→ Task details
Output the passage of the corn snake forum thread from "## Gerry (Feb" up to and including "species we have.", word for word.

→ Document passage
* * *
# Corn Snake



## triptych_angel (Feb 20, 2006)

I've heard that it is illegal to keep corn snakes in Australia...does anyone know why they are illegal?

Cheers

Emma


----------



## olivehydra (Feb 20, 2006)

Welcome to the site, and what a great question to start with :wink:


----------



## triptych_angel (Feb 20, 2006)

Why thank you


----------



## olivehydra (Feb 20, 2006)

All exotic reptiles are illegal in Australia. Where abouts are you??


----------



## Gerry (Feb 20, 2006)

Emma in Oz we're only allowed to keep animals that are native to the country. You may not be able to keep corn snakes but there is no lack of variety in the species we have.

oh and welcome to the site.. ah..... fear and loathing. one of the best books ever written


----------



## triptych_angel (Feb 20, 2006)

Oh i see, fair enough...I live in Sydneys West. Was just curious as i've been researching on the web and they are very beautiful snakes but when enquiring was told they were illegal. I only know of one place where i can get pythons and that is at Kellyville Pets although they only have a very specific range. Im new to this and am researching at this point...any help would be appreciated.


----------



## Jason (Feb 20, 2006)

you cant actually sell or buy herps from a pet shop either, but there is plenty in our for sale thread and on other sites. welcome to the site.
* * *
→ Information shown

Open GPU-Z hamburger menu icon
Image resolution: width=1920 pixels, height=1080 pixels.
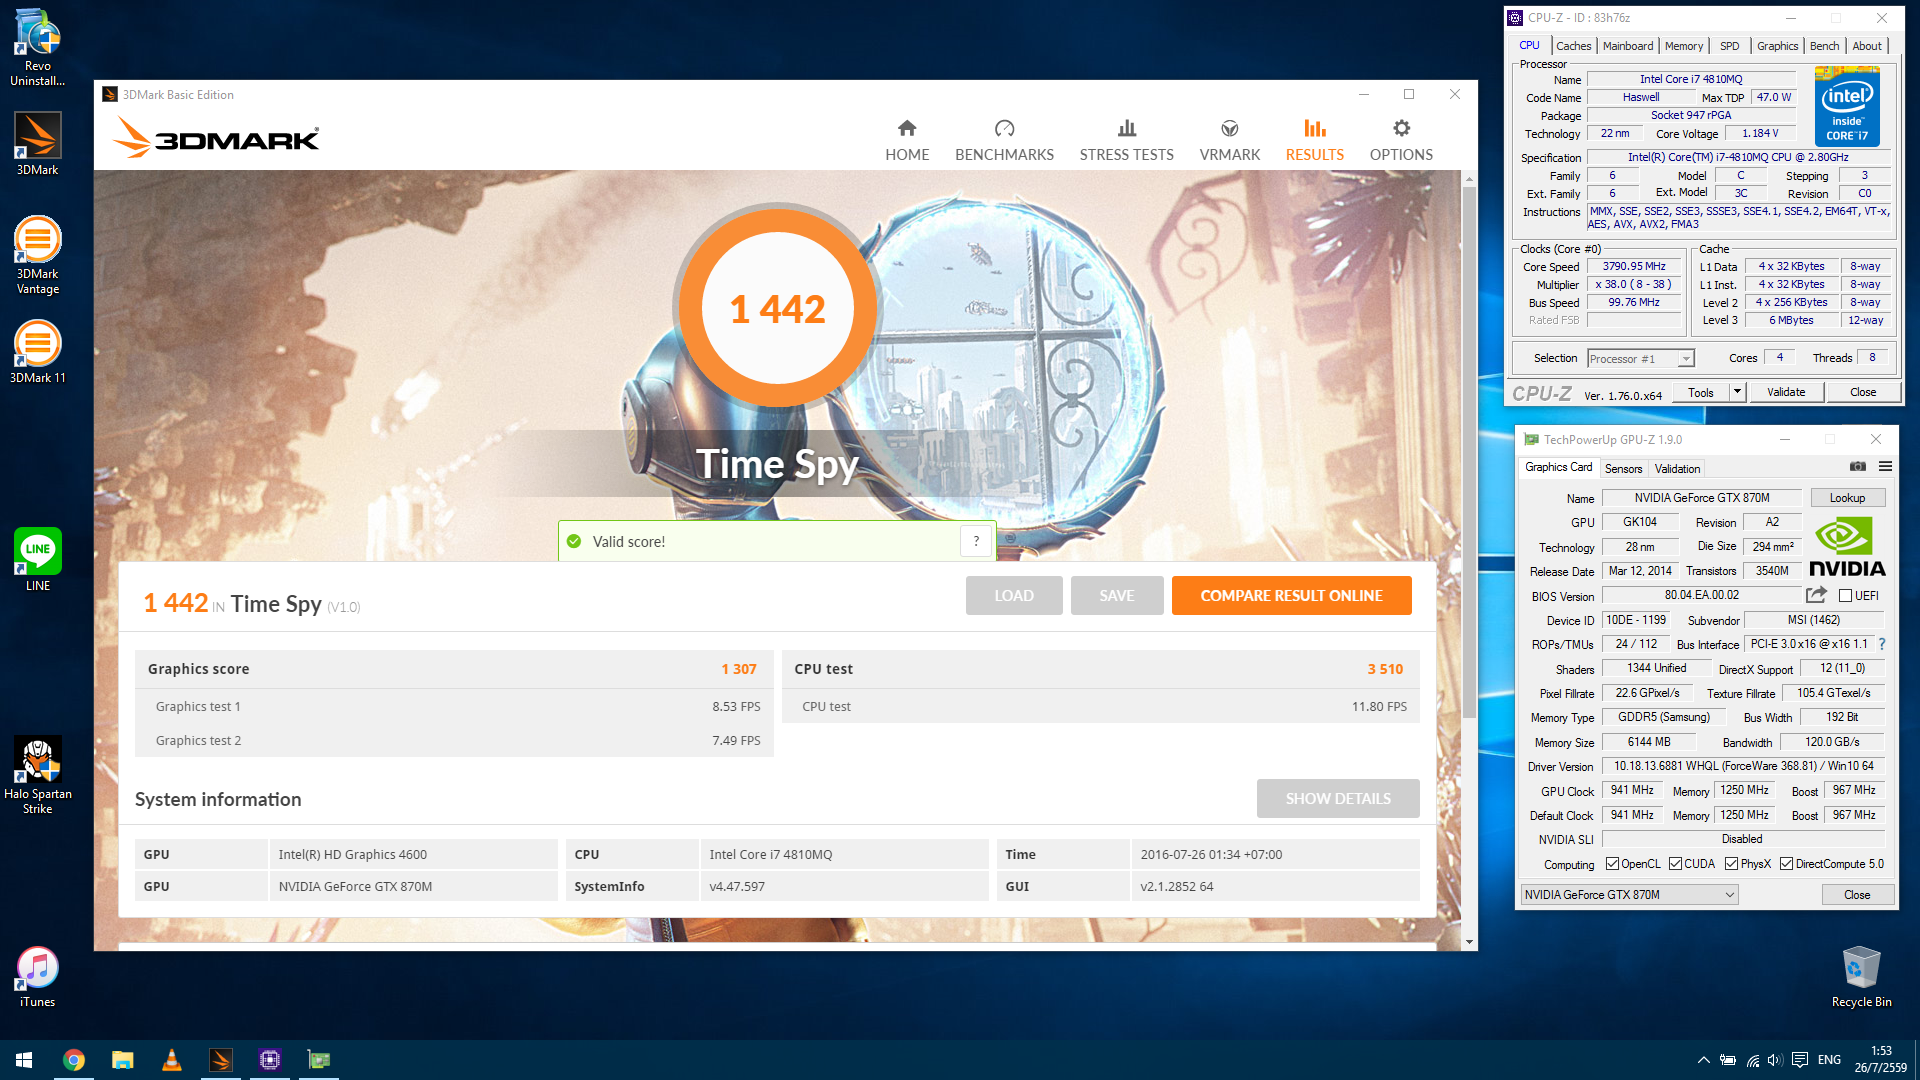[1885, 467]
* * *
→ Reply
## Gerry (Feb 20, 2006)

Emma in Oz we're only allowed to keep animals that are native to the country. You may not be able to keep corn snakes but there is no lack of variety in the species we have.